Question: Two friends A and B simultaneously start running around a circular track in the same direction, from the same point. A runs at 6 m/s and B runs at b m/s, where b is a positive integer. If they cross each other at exactly two points on the circular track, how many values can b take?
- 1
- 2
- 3
- 4
- 5
Correct Answer: C
Solution and Explanation:
Approach Solution 1:
The problem statement states that
Given:
- Two friends A and B simultaneously start running around a circular track in the same direction, from the same point.
- A run at 6 m/s and B run at b m/s, where b is a positive integer.
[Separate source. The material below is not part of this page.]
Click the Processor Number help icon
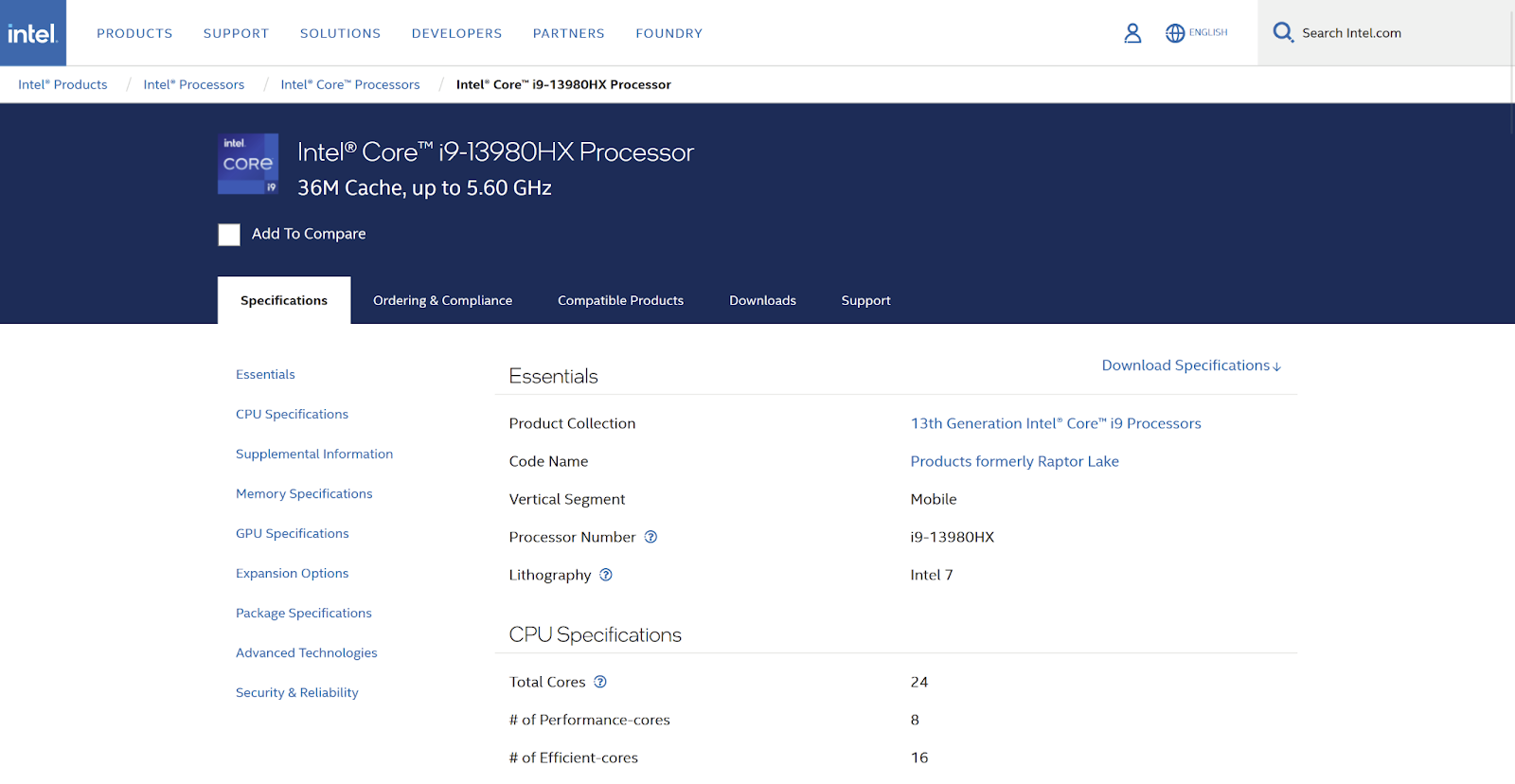The image size is (1515, 784). pyautogui.click(x=651, y=537)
- They cross each other at exactly two points on the circular track.
Find out:
- The number of values of b.
If two objects move around a circle at different speeds, we need to find the difference between the (most) reduced ratios of their speeds. These differences can be used to determine the number of distinct spots on the circle the two objects will intersect.
Since b can be either greater than 6 or less than 6
Let’s first consider that b < 6. If b < 6, we can let the reduced ratio be 6/b = r/s such that r-s=2
After being reduced, we can say, r < 6.
Therefore, (r, s) can be (3,1),(5,3)
If (r, s) = (3,1), we have 6/b=3/1 this gives b = 2
If (r,s)=(5,3), we have 6/b=5/3 this gives b=18/5
Since b is a positive integer, it cannot be 18/5. Therefore, we only have one value for b < 6.
Now let us assume b > 6
Again we can let the reduced ratio be 6/b = r/s such that s - r = 2.
After being reduced, we can say r < 6.
Therefore, (r, s) can be (1, 3), (3, 5).
If (r,s)=(1,3), we have, 6/b=1/3, therefore b = 18
If (r, s)=(3,5) we have, 6/b=3/5, therefore b = 10
Since both values of b are integers, we have two integer values for b when b > 6.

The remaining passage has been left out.